И образовалась вдруг вроде как семья у Мошенника. Вдвоем с учителем — уже не бродяжка бездомная, в семье, при ком-то.
Какое-то время жили вместе. Писали иконы, репродукции — все тех же «медведей» и «охотников». Тем и кормились. Люди покупали, и стало уже казаться Мошеннику, что устроился он в жизни окончательно. Нашел свое место.
А потом вдруг раз — и началась война. Учителя забрали на фронт. Вернулся он через полгода с простреленным легким и чахоточным румянцем. Он и до войны-то особым здоровьем не отличался, а тут совсем доходягой стал. Открылось кровохарканье, которое никак не проходило с голодухи. Яснее ясного — умирает человек. Тогда-то Мошенник и начал подделывать хлебные карточки и менять их на еду. На хлеб. Если в день удавалось заработать полбуханки — хорошо.
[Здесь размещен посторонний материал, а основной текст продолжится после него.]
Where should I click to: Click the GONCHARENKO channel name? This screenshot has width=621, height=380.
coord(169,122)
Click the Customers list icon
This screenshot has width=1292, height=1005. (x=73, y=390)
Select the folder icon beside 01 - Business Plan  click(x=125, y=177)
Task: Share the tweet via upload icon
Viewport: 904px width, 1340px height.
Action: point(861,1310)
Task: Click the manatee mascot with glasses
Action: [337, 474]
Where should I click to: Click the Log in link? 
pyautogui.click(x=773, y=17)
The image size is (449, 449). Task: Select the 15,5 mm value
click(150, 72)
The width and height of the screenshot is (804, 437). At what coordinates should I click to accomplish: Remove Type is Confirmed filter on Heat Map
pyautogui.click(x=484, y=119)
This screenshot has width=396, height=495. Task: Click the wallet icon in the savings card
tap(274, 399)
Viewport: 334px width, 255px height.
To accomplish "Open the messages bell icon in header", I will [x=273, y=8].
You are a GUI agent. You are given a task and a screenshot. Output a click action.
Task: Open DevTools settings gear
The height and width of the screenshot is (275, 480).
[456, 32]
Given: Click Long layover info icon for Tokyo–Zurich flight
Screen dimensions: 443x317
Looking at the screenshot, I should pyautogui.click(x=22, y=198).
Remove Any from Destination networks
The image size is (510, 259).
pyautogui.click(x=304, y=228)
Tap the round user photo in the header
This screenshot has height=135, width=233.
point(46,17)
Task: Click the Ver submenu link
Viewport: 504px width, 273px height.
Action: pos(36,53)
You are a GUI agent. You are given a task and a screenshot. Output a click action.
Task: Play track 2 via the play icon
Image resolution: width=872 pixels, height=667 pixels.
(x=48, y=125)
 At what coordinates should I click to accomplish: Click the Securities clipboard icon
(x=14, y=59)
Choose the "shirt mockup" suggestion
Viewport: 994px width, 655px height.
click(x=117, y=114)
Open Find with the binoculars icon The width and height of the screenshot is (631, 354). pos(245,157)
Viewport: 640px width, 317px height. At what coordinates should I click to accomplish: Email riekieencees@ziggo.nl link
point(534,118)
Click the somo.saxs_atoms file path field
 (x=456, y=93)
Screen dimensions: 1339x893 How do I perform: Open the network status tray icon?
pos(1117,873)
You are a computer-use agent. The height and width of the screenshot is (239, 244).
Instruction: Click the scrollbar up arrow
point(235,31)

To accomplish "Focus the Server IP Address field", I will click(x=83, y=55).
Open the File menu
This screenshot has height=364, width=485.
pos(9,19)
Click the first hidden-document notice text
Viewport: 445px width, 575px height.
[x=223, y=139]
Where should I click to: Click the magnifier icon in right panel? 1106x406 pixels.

Вот с этими-то карточками зимой 44-го его и повязали. Как выследили — не понятно. Тетки на базаре уж как его карточки в руках не крутили, чуть ли не на зуб пробовали — ни разу никто в подлинности не усомнился. А вот нате, пожалуйста, пришли вечером двое, постучали в окошко: «Ты?». «Я». «Карточки подделываешь?» «Ну, подделываю, чего уж там…» «Ну, пошли». «Пошли». И пошли. Просто, буднично, обычно, как на прогулке — двое нквдэшников и он посередине. Как пацан со старшими братьями.
В камере вместе с Мошенником оказался работяга, который получил двадцать пять лет за вынесенную с фабрики катушку ниток. Катушку следователи именовали «двадцатью пятью метрами пошивочного материала». И еще один — он тащил с поля сумку промерзлых прошлогодних капустных листьев и наткнулся прямо на патруль. Самое обидное было, что листья эти съесть он так и не успел — растаяли они в кутузке и превратились в сопливую кашу.
Пробыл Мошенник в СИЗО недолго Быстрое следствие, суд, приговор. Впаяли ему за эти карточки, с учетом прошлой, оставшейся еще от бесшабашной детдомовской юности судимости, пять лет лагерей. Обратно повезло. Статья уголовная, не политическая, пять лет по тем временам — и не срок вовсе (за карточки-то запросто могли бы стенке поставить по закону военного времени), а самое главное — во враги народа не записали.
— В Ковровской пересылке я попросил заменить мне срок штрафным батальоном, — вспоминает Иван Петрович. — Политическим оружия не давали — не доверяли, но я шел за мошенничество, и мне заменили. И из Владимира отвезли в леса под городом. Там, за трехколючим рядом проволок, располагался запасной штрафной батальон. Довольно большой. И вот из всей моей штрафной биографии этот запасной штрафбат под Владимиром был самым страшным…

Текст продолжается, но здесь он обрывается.